The main influence on Zobole at this time was Heinz Koppel, a German expatriate with a studio at Dowlais in the nearby valley of the Taff. It was Koppel's devotion to his painting and the Germanic harshness and barbaric intensity of his work, something akin to Mexican art, which convinced Zobole that he wanted to be a professional painter. He was encouraged in this ambition by David Tinker, Eric Malthouse and Arthur Giardelli, with whom he formed the 56 Group with a view to promoting contemporary Welsh art by means of exhibitions both at home and abroad.

But alas in those days, as now, there were few opportunities in Wales for young men intent on earning a living with their brush and, like so many, he took up teaching. Zobole's first post as an art teacher was at Llangefni in Anglesey, where he stayed from 1953 to 1957. It proved a barren time for the painter: he found the island flat, featureless, desolate, "all wind and chapel", and the largely unpopulated mountains of Snowdonia, so often painted since the time of Richard Wilson, held little appeal for him; his lack of Welsh, moreover, made it difficult for him to participate in the life of the community.

Above all, he was homesick for the teeming valleys of South Wales, still a vibrant working-class society despite the rundown of the mines, to which he now returned to take up an appointment at a Church in Wales school in Aberdare; two years later he moved even closer to home, to the County Secondary School at Treorchy in the Rhondda. "When I did return," he said. "it was like getting back into a warm bed."

In 1963 he began teaching at Newport College of Art, where he remained until his retirement.

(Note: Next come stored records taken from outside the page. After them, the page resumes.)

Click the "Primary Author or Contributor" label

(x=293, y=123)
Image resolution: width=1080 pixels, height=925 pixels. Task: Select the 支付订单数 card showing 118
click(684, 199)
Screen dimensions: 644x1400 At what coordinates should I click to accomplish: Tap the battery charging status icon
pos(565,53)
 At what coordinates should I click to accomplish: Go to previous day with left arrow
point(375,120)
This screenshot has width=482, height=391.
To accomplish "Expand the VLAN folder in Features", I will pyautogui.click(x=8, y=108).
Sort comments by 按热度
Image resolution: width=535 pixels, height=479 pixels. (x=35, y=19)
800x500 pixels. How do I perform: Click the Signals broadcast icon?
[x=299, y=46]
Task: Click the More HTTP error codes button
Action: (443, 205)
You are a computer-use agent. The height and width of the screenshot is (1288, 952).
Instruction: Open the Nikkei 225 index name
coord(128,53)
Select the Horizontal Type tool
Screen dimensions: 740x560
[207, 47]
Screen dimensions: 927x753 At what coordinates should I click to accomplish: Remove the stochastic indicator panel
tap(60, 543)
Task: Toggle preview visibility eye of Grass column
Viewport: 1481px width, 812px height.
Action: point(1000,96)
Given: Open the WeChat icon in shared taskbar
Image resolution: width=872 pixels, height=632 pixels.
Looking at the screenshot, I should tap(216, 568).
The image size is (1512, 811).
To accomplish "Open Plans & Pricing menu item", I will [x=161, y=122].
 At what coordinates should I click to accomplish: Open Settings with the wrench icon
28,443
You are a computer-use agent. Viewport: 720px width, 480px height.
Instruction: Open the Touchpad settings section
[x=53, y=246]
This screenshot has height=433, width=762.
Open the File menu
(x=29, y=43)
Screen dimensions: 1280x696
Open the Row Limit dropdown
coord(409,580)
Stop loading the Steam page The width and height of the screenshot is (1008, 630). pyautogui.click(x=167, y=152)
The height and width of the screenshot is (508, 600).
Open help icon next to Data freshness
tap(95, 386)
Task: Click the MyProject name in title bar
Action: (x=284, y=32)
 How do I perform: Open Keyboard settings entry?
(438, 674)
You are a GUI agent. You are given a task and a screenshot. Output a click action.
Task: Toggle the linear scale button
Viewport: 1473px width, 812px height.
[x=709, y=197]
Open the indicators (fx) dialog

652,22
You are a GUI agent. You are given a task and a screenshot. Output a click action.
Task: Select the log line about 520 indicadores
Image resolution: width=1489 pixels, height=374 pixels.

Although the college was going through a period of rapid change in which the emphasis on traditional skills was fast giving way to the claims of photography and film, Zobole held fast to his conviction that creativity found its highest expression in painting. He was deeply suspicious, too, that courses now had to be sanctioned by civil servants who did not know much about art, if the college was to attract government funding.

It was a relief when in 1984, on taking early retirement, it became possible for him to spend the rest of his painting life in the former Victorian vicarage which was his last home, just under the Penrhys housing estate, notorious as one of the most socially deprived places in South Wales, but from which - on days without cloud or rain - there are breathtaking views down the valley.

A modest, private man, not easily deflected from his daily stint at the easel and wryly amused by what his neighbours thought of his occupation, he worked slowly and painstakingly, claiming that he was not particularly interested in aesthetic theory and giving the impression that he was loath to talk much about his own work. "Of course it is possible to have all sorts of theories and ideas," he was quoted as saying in the catalogue to the 1963 exhibition which he shared with Brenda Chamberlain, "but what it comes to in the end is to use paint rather than words - to do your talking or thinking with your medium.

"The only thing with which you should concern yourself when working is the craft of making a picture. Things have to fit into a picture to remake a world."

Meic Stephens

Ernest Zobole, painter and teacher: born Ystrad Rhondda, Glamorgan 25 April 1927; Lecturer, Newport College of Art, 1963-84; married 1950 Christine Baker (died 1997; one son, one daughter); died Llwynypia, Rhondda Cynon Taff 27 November 1999.